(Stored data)
■ ■ ■ ■

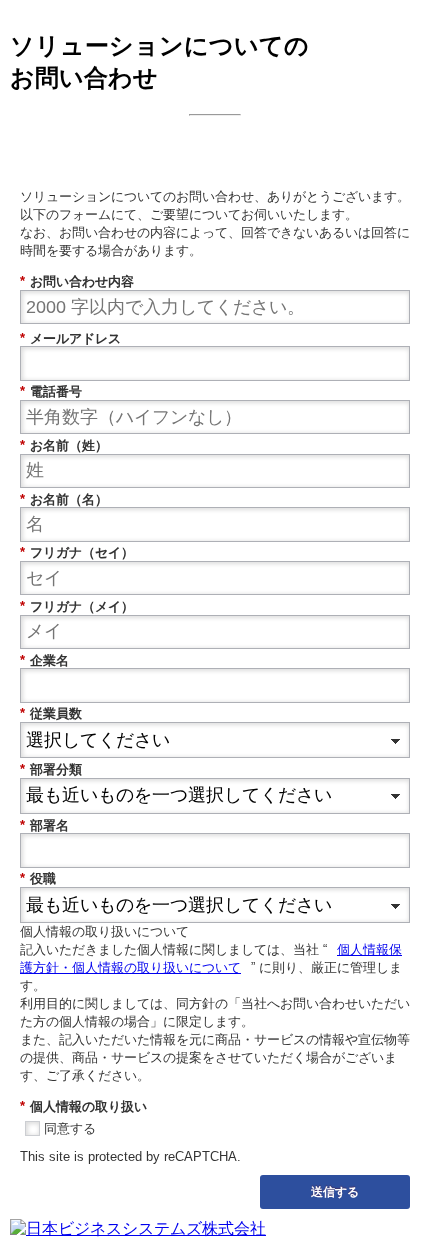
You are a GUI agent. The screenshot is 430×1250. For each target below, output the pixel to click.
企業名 (44, 660)
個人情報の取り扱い (83, 1106)
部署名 (44, 825)
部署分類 (51, 769)
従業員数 (51, 713)
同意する (70, 1128)
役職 (38, 878)
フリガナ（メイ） (77, 606)
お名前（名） (64, 499)
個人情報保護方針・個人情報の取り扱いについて (211, 958)
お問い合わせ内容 (77, 281)
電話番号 (51, 391)
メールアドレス (70, 338)
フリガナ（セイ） (77, 552)
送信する (335, 1191)
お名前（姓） (64, 445)
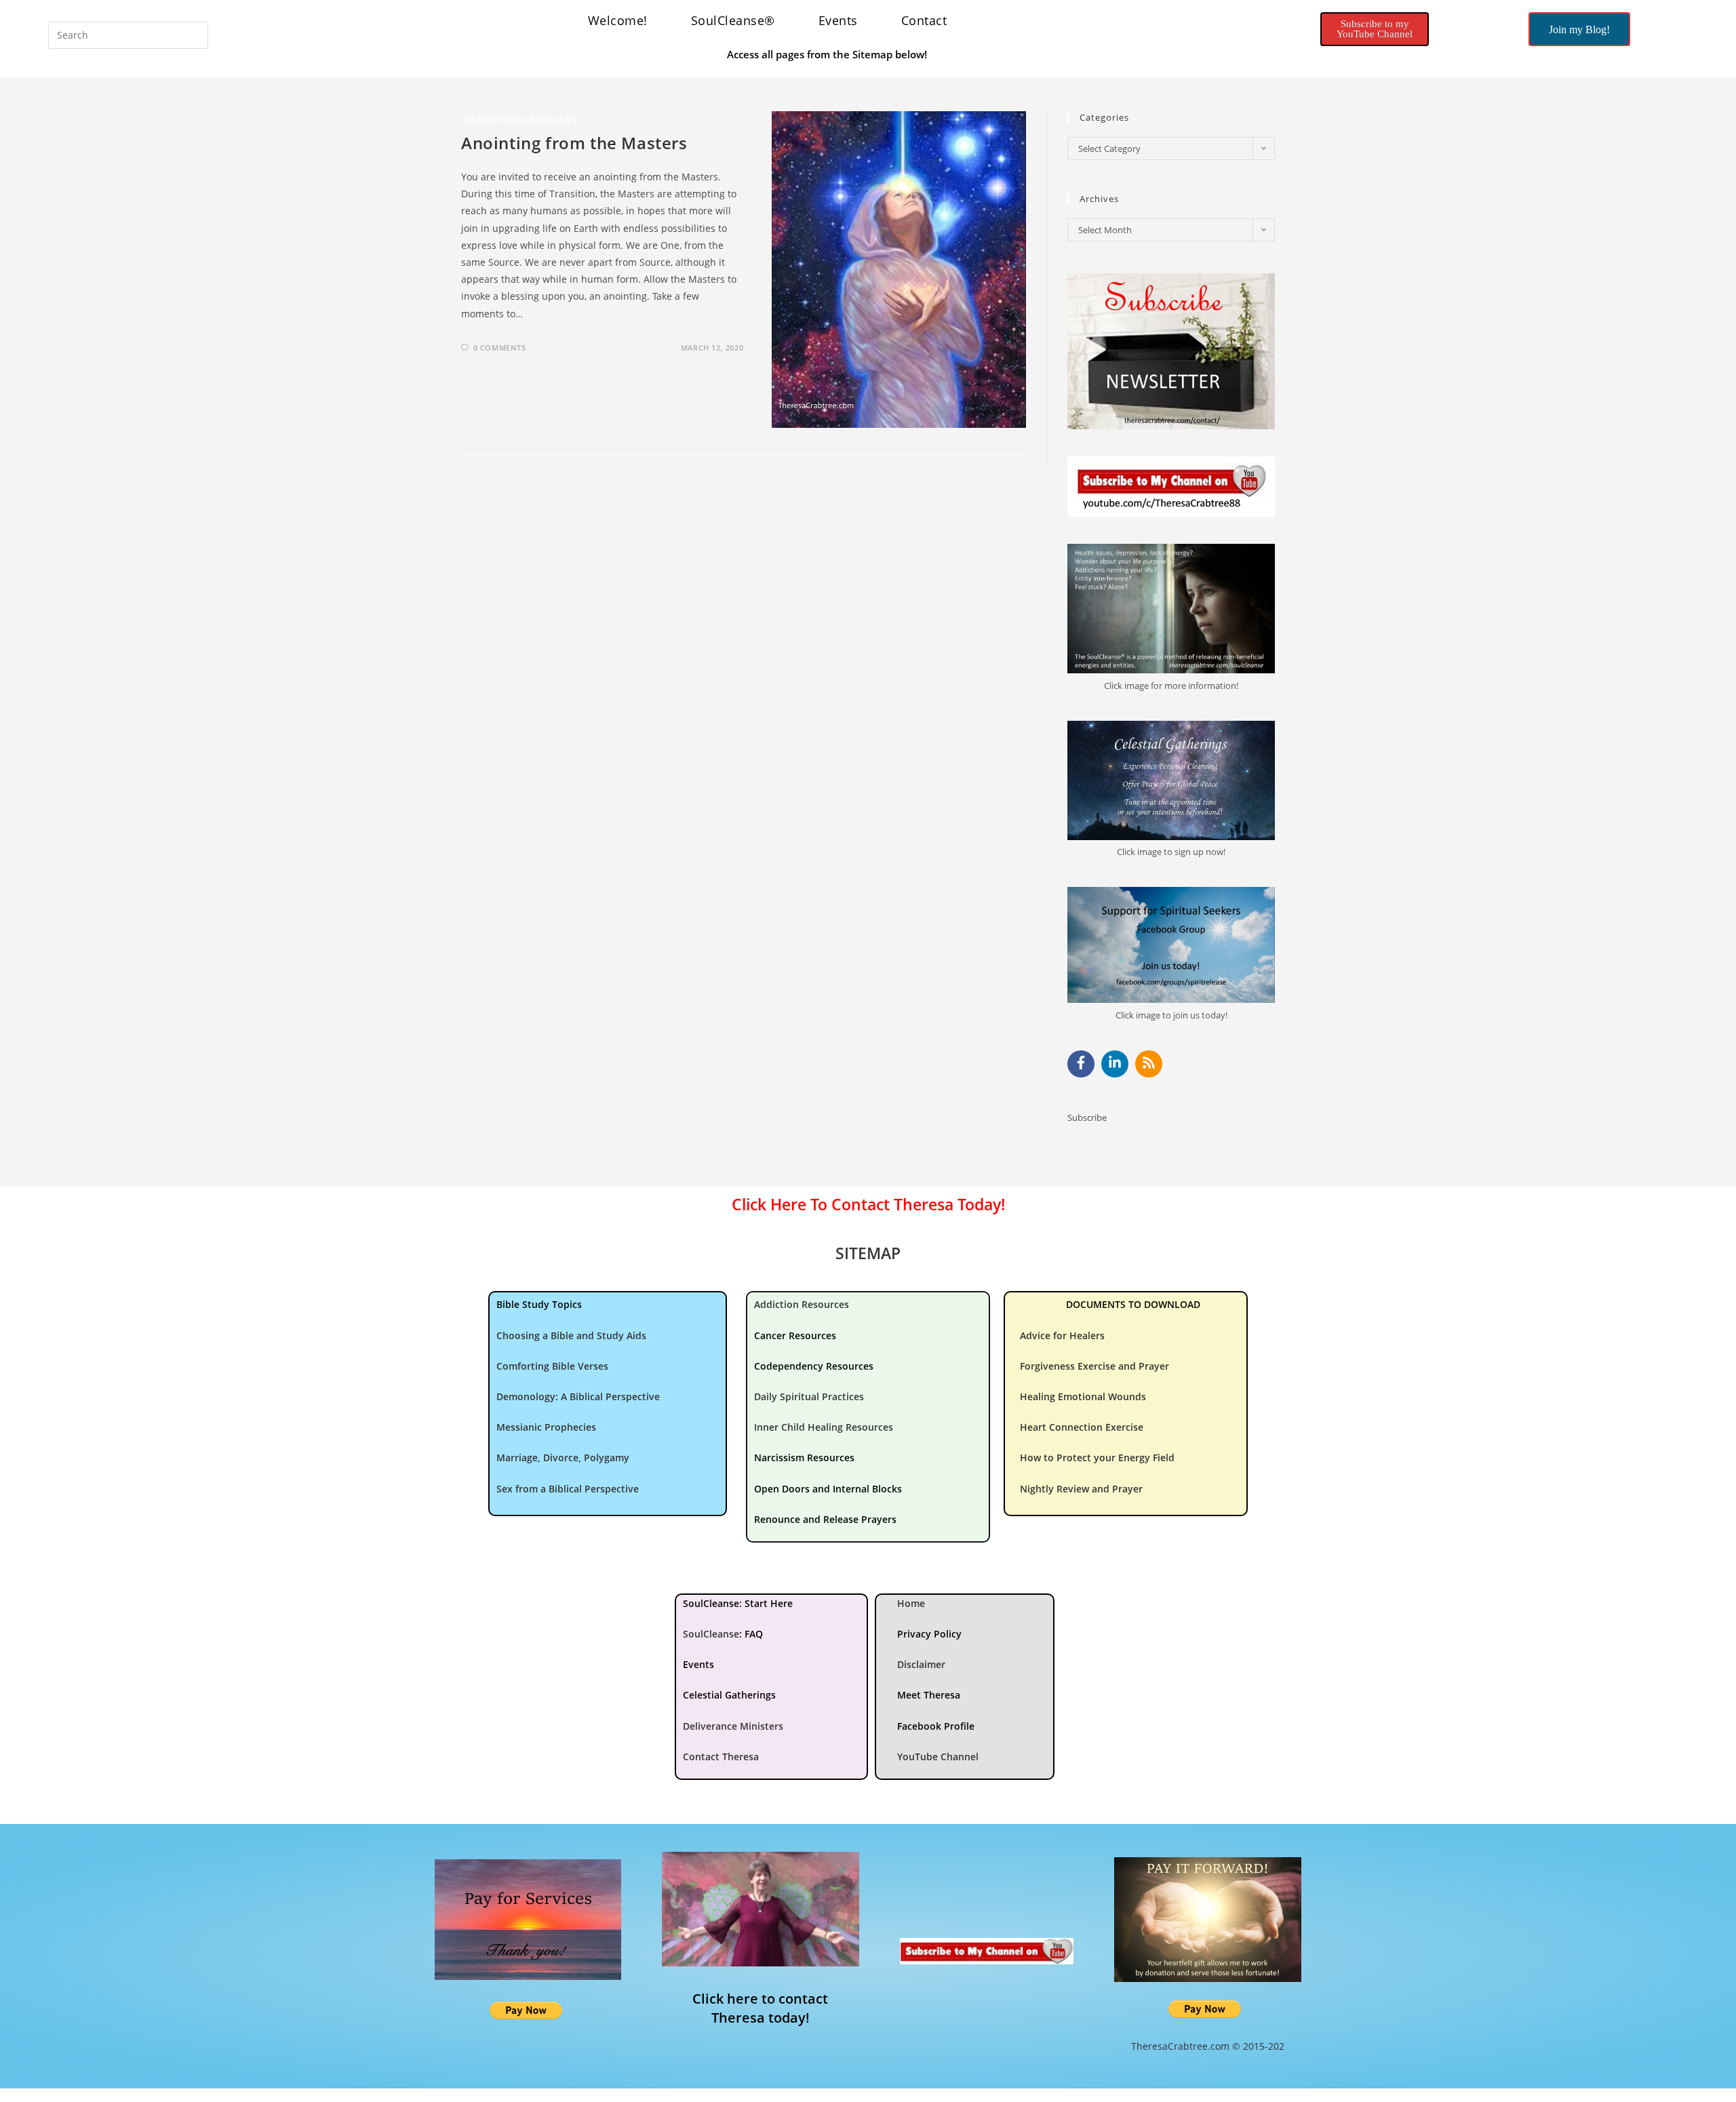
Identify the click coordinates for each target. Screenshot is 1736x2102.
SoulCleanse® (733, 20)
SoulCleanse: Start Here (738, 1603)
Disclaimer (921, 1664)
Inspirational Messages (518, 119)
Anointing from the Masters (574, 143)
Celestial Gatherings (729, 1694)
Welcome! (618, 20)
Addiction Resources (801, 1304)
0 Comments (499, 347)
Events (838, 20)
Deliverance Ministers (733, 1726)
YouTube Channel (938, 1756)
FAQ (754, 1633)
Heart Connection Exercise (1081, 1427)
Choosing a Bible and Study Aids (571, 1335)
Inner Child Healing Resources (823, 1427)
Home (911, 1603)
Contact (924, 20)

■ ■ ■ ■

### [ABOUT THIS TASK]
Give back each line above exactly, with pictures dropped.

### [ANSWER BOX]
You are a GUI agent. The screenshot is 430×1250. For each target below, output the pixel to click.
企業名 (44, 660)
個人情報の取り扱い (83, 1106)
部署名 (44, 825)
部署分類 (51, 769)
従業員数 (51, 713)
同意する (70, 1128)
役職 (38, 878)
フリガナ（メイ） (77, 606)
お名前（名） (64, 499)
個人情報保護方針・個人情報の取り扱いについて (211, 958)
お問い合わせ内容 (77, 281)
電話番号 (51, 391)
メールアドレス (70, 338)
フリガナ（セイ） (77, 552)
送信する (335, 1191)
お名前（姓） (64, 445)
Identify the click coordinates for each target. Screenshot is 1736x2102.
SoulCleanse® (733, 20)
SoulCleanse: Start Here (738, 1603)
Disclaimer (921, 1664)
Inspirational Messages (518, 119)
Anointing from the Masters (574, 143)
Celestial Gatherings (729, 1694)
Welcome! (618, 20)
Addiction Resources (801, 1304)
0 Comments (499, 347)
Events (838, 20)
Deliverance Ministers (733, 1726)
YouTube Channel (938, 1756)
FAQ (754, 1633)
Heart Connection Exercise (1081, 1427)
Choosing a Bible and Study Aids (571, 1335)
Inner Child Healing Resources (823, 1427)
Home (911, 1603)
Contact (924, 20)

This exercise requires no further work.